O różnicy między hokejem a baletem - rozmowa z Mariuszem Czerkawskim, menadżerem hokejowej reprezentacji Polski

Mariusz Czerkawski udzielił wywiadu portalowi SportoweFakty.pl na imprezie promującej... koszykarskie mistrzostwa Europy. Menadżer Polskiej reprezentacji w hokeju na lodzie zdradził, że liczy na to, iż w nowo wybudowanych halach swój czempionat rozegrają także hokeiści elity. Na razie była gwiazda NHL chce, aby Polska w końcu zagrała z najlepszymi. Są młodzi, utalentowani gracze, ale muszą trochę poskromić temperament. - Hokej to nie balet, ale i tu trzeba się pilnować - stwierdził Czerkawski.

W tym artykule dowiesz się o:

Wojciech Potocki: Spotykamy się na imprezie poświęconej promocji mistrzostw Europy koszykarzy. Czyżby to była pana druga sportowa miłość?

Mariusz Czerkawski: Oczywiście, że lubię koszykówkę, ale jestem tu z zupełnie innego powodu. Hale, które powstają w Łodzi, Gdańsku czy Bydgoszczy, będą obiektami wielofunkcyjnymi i tak po cichu marzę, że po koszykarzach swoje mistrzostwa świata rozegra w nich elita hokeistów. Tak dzieje się na całym świecie. Kiedy jeszcze byłem zawodnikiem Chicago, to jeden wieczór poświęcony był na hokej, ale już dzień później w tej samej hali koszykarze Chicago Bulls grali swój mecz w NBA. Dlatego teraz wszystkie działania, które prowadzą do rozbudowy naszej, bardzo ubogiej infrastruktury sportowej, mocno i chętnie wspieram.

Żeby jednak to pana marzenie zrealizować, trzeba mieć silną reprezentację, która zakwalifikuje się do elity. No, można próbować wcisnąć się do tam tylnymi drzwiami…

- Można kupić miejsce, tak jak zrobili to Japończycy (śmiech). Nie, nie tak nie będziemy działać. Mam jednak nadzieję, że niedługo będziemy mieli właśnie, tę, jak pan powiedział, silną reprezentację i miejsce wywalczymy sobie na lodowisku.

Pewne nadzieje kibice mieli już w tym roku. Nowy trener ze Szwecji, młody zespół, własne lodowisko.

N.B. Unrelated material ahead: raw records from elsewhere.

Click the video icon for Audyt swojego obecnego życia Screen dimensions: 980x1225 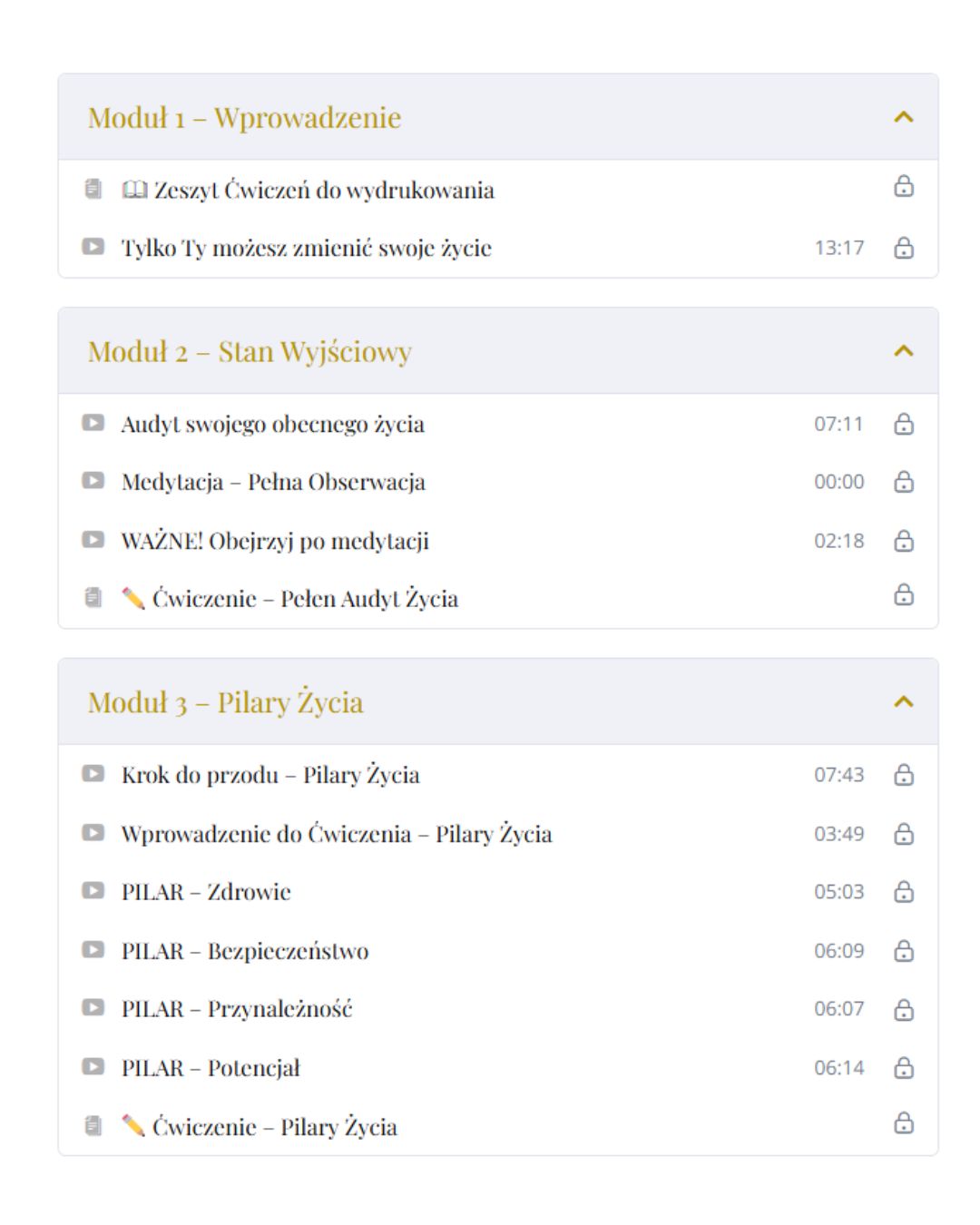93,423
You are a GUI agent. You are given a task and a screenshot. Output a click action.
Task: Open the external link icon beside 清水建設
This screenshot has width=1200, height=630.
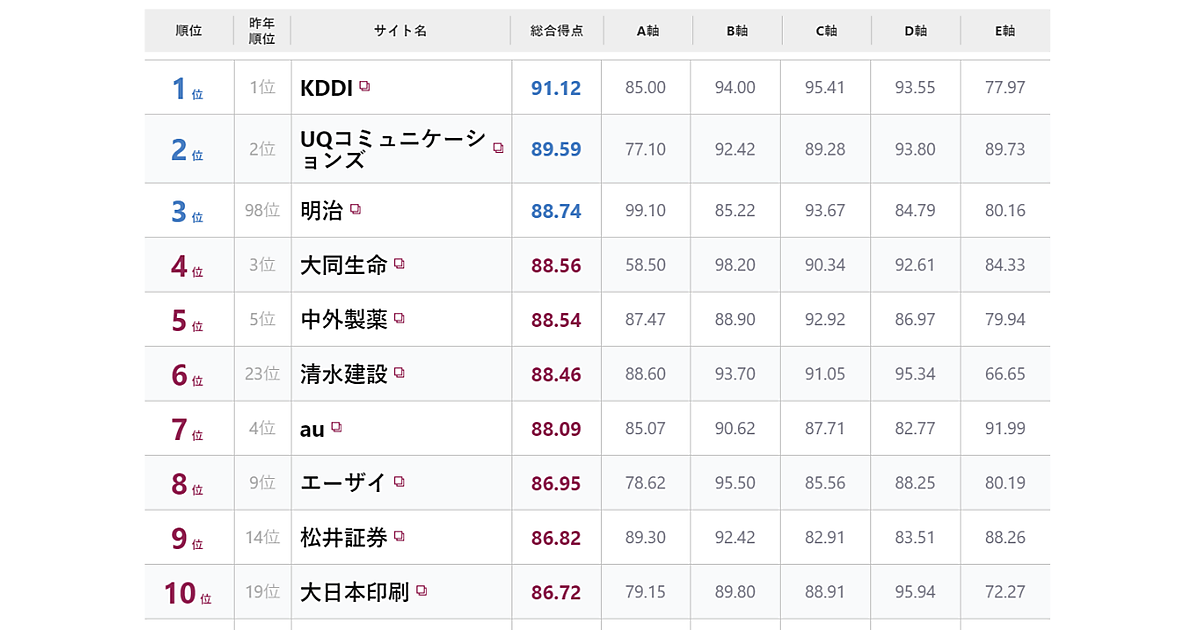[399, 373]
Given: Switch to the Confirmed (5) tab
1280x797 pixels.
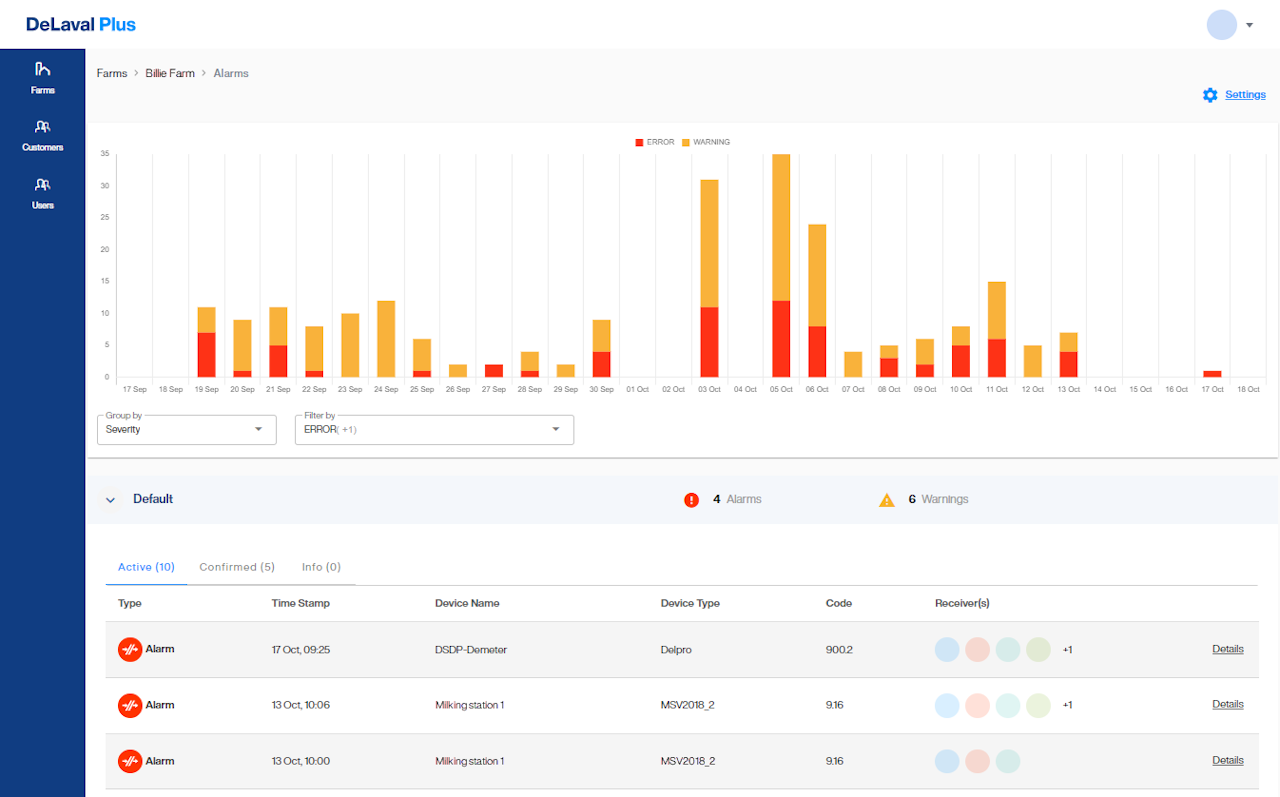Looking at the screenshot, I should (237, 567).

Była szansa i jak zwykle nic nie wyszło.

- Ja myślę, że najbardziej zabrakło nam czasu. Zmiany w Polskim Związku Hokeja są bardzo daleko idące, by jednak reprezentacja grała lepiej, potrzeba wielu zabiegów. Inaczej muszą wyglądać klubowe treningi, na których musi trwać walka do upadłego. To się zmienia, i na turnieju w Toruniu widać już było inne nastawienie zawodników. Wielu fachowców chwaliło nasz zespół za to, co pokazał nawet w tych przegranych meczach. Z Anglikami o wyniku zadecydowała dogrywka, z Ukrainą przegraliśmy w karnych, a z Włochami, którzy byli zdecydowanymi faworytami prowadziliśmy 1:0 i przez długi okres to mu byliśmy lepsi. A przecież Włosi są klasyfikowani sześć miejsc wyżej od nas.

Przegrane świadczą jednak o tym, że zespół musi jeszcze dużo poprawić w swojej grze. Co jest najważniejsze?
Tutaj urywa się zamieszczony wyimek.